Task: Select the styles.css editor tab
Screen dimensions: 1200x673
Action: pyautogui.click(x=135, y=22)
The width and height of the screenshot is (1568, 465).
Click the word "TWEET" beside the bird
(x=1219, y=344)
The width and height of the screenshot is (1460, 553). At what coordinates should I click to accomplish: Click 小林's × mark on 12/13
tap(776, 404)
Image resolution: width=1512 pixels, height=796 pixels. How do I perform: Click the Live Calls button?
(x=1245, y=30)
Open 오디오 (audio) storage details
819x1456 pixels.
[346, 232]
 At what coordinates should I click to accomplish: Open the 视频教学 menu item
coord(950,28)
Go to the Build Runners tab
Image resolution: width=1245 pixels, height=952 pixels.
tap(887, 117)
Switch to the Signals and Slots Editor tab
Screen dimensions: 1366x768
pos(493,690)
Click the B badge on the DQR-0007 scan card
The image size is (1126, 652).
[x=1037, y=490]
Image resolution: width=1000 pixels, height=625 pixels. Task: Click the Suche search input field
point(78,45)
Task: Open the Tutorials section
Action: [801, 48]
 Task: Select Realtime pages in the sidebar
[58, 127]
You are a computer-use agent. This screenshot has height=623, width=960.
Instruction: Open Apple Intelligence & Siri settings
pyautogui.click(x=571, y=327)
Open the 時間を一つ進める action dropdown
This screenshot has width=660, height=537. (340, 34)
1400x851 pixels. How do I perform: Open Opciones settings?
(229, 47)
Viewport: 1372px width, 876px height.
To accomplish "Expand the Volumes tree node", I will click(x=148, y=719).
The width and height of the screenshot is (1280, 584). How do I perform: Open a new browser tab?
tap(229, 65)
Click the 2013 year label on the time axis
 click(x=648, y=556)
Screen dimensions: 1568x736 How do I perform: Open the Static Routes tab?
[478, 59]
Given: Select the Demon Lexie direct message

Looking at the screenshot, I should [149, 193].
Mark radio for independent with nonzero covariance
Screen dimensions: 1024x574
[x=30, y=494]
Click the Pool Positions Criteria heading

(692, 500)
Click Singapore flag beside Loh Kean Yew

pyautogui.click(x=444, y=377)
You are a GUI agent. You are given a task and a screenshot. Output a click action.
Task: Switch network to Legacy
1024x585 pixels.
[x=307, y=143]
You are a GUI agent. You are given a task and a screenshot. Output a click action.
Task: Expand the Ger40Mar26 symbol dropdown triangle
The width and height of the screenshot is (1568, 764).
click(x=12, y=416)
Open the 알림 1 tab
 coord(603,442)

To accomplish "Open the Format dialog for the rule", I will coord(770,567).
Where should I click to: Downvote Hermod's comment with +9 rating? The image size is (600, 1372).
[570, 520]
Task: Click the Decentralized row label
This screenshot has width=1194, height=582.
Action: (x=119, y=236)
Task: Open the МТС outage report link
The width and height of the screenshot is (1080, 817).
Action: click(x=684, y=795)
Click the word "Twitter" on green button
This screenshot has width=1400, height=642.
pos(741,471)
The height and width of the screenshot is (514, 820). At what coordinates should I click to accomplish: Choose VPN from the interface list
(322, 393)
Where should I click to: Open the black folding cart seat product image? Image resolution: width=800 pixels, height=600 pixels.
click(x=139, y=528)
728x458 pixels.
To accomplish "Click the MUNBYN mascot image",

## TASK STATEMENT:
Every line of the material above is to be copied exactly.

## YOUR RESPONSE:
Task: Select the styles.css editor tab
Screen dimensions: 1200x673
Action: pyautogui.click(x=135, y=22)
The width and height of the screenshot is (1568, 465).
Click the word "TWEET" beside the bird
(x=1219, y=344)
The width and height of the screenshot is (1460, 553). At what coordinates should I click to accomplish: Click 小林's × mark on 12/13
tap(776, 404)
Image resolution: width=1512 pixels, height=796 pixels. How do I perform: Click the Live Calls button?
(x=1245, y=30)
Open 오디오 (audio) storage details
819x1456 pixels.
[346, 232]
 At what coordinates should I click to accomplish: Open the 视频教学 menu item
coord(950,28)
Go to the Build Runners tab
Image resolution: width=1245 pixels, height=952 pixels.
tap(887, 117)
Switch to the Signals and Slots Editor tab
Screen dimensions: 1366x768
pos(493,690)
Click the B badge on the DQR-0007 scan card
The image size is (1126, 652).
[x=1037, y=490]
Image resolution: width=1000 pixels, height=625 pixels. Task: Click the Suche search input field
point(78,45)
Task: Open the Tutorials section
Action: [801, 48]
 Task: Select Realtime pages in the sidebar
[58, 127]
You are a computer-use agent. This screenshot has height=623, width=960.
Instruction: Open Apple Intelligence & Siri settings
pyautogui.click(x=571, y=327)
Open the 時間を一つ進める action dropdown
This screenshot has width=660, height=537. (340, 34)
1400x851 pixels. How do I perform: Open Opciones settings?
(229, 47)
Viewport: 1372px width, 876px height.
To accomplish "Expand the Volumes tree node", I will click(x=148, y=719).
The width and height of the screenshot is (1280, 584). How do I perform: Open a new browser tab?
tap(229, 65)
Click the 2013 year label on the time axis
 click(x=648, y=556)
Screen dimensions: 1568x736 How do I perform: Open the Static Routes tab?
[478, 59]
Given: Select the Demon Lexie direct message

Looking at the screenshot, I should [149, 193].
Mark radio for independent with nonzero covariance
Screen dimensions: 1024x574
[x=30, y=494]
Click the Pool Positions Criteria heading

(692, 500)
Click Singapore flag beside Loh Kean Yew

pyautogui.click(x=444, y=377)
You are a GUI agent. You are given a task and a screenshot. Output a click action.
Task: Switch network to Legacy
1024x585 pixels.
[x=307, y=143]
You are a GUI agent. You are given a task and a screenshot. Output a click action.
Task: Expand the Ger40Mar26 symbol dropdown triangle
The width and height of the screenshot is (1568, 764).
click(x=12, y=416)
Open the 알림 1 tab
 coord(603,442)

To accomplish "Open the Format dialog for the rule", I will coord(770,567).
Where should I click to: Downvote Hermod's comment with +9 rating? The image size is (600, 1372).
[570, 520]
Task: Click the Decentralized row label
This screenshot has width=1194, height=582.
Action: (x=119, y=236)
Task: Open the МТС outage report link
The width and height of the screenshot is (1080, 817).
Action: click(x=684, y=795)
Click the word "Twitter" on green button
This screenshot has width=1400, height=642.
pos(741,471)
The height and width of the screenshot is (514, 820). At what coordinates should I click to accomplish: Choose VPN from the interface list
(322, 393)
Where should I click to: Open the black folding cart seat product image? Image resolution: width=800 pixels, height=600 pixels.
click(x=139, y=528)
728x458 pixels.
To accomplish "Click the MUNBYN mascot image",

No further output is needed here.